■ **Fragmento del texto**:
((
Celeste fue beneficiaria de la organización junto a su hija y ahora colabora como referente. “Cuando me quedaba corta, me ayudaban con pañales o con la leche”, recuerda. “Gracias a mi hija los conocí y fue mucho lo que hicieron y hacen por nosotras”, reconoce.
Además de su trabajo en Haciendo Camino, la joven contribuye a la economía familiar: de lunes a sábado, limpia y colabora con la administración de una iglesia, por lo que recibe un sueldo modesto. Cobra la AUH y la tarjeta Alimentar. “Son una ayuda, pero no alcanza. Yo además trabajo, pero igual no alcanza. El problema es que en Añatuya no hay trabajo estable”, dice con desesperación.
En sus 26 años de vida, jamás tuvo agua de red, ni cloacas, ni asfalto. Estudiar casi siempre fue un sacrificio descomunal. De pequeña, debía caminar siete kilómetros para llegar a la escuela. De adolescente, pudo estudiar gracias a que recibió una beca. A los 15 tuvo que empezar a trabajar para comprarse todo aquello que la magra economía de sus padres, ambos pensionados y haciendo changas, no le podían comprar. “Cuando empezaban las clases, mi mamá compraba lo que podía: unos cuadernos, una cartuchera, unos lápices. Lo ponía sobre la mesa y había que repartirlo entre todos”, recuerda.
))
■ **Tareas por hacer**:
A – Según el fragmento, ¿cuántos kilómetros tenía que caminar Celeste de pequeña para llegar a la escuela?
B – Copia tal cual el pasaje del fragmento que empieza en "Celeste fue beneficiaria" y termina en "dice con desesperación.".

■ **Datos mostrados**:
((
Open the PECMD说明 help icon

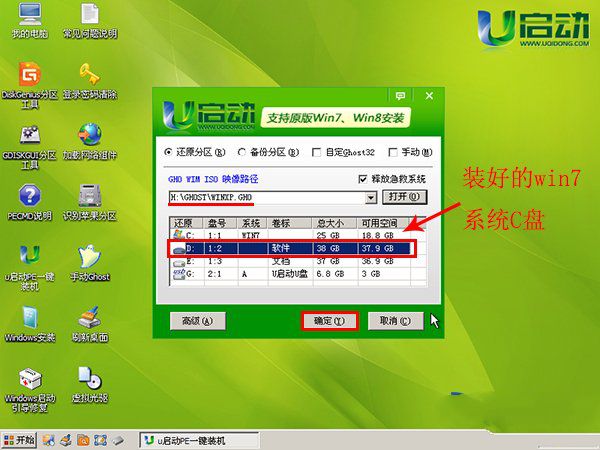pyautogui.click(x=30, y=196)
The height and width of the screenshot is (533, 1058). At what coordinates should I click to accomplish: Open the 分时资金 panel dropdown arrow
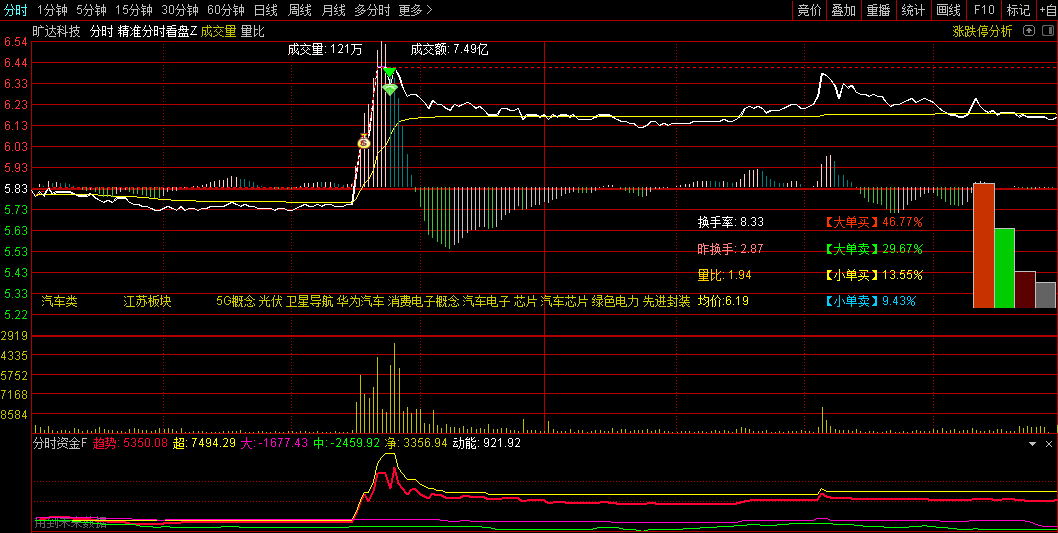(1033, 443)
))
■ **Respuestas por tarea**:
A – Siete kilómetros.

B –
Celeste fue beneficiaria de la organización junto a su hija y ahora colabora como referente. “Cuando me quedaba corta, me ayudaban con pañales o con la leche”, recuerda. “Gracias a mi hija los conocí y fue mucho lo que hicieron y hacen por nosotras”, reconoce.
Además de su trabajo en Haciendo Camino, la joven contribuye a la economía familiar: de lunes a sábado, limpia y colabora con la administración de una iglesia, por lo que recibe un sueldo modesto. Cobra la AUH y la tarjeta Alimentar. “Son una ayuda, pero no alcanza. Yo además trabajo, pero igual no alcanza. El problema es que en Añatuya no hay trabajo estable”, dice con desesperación.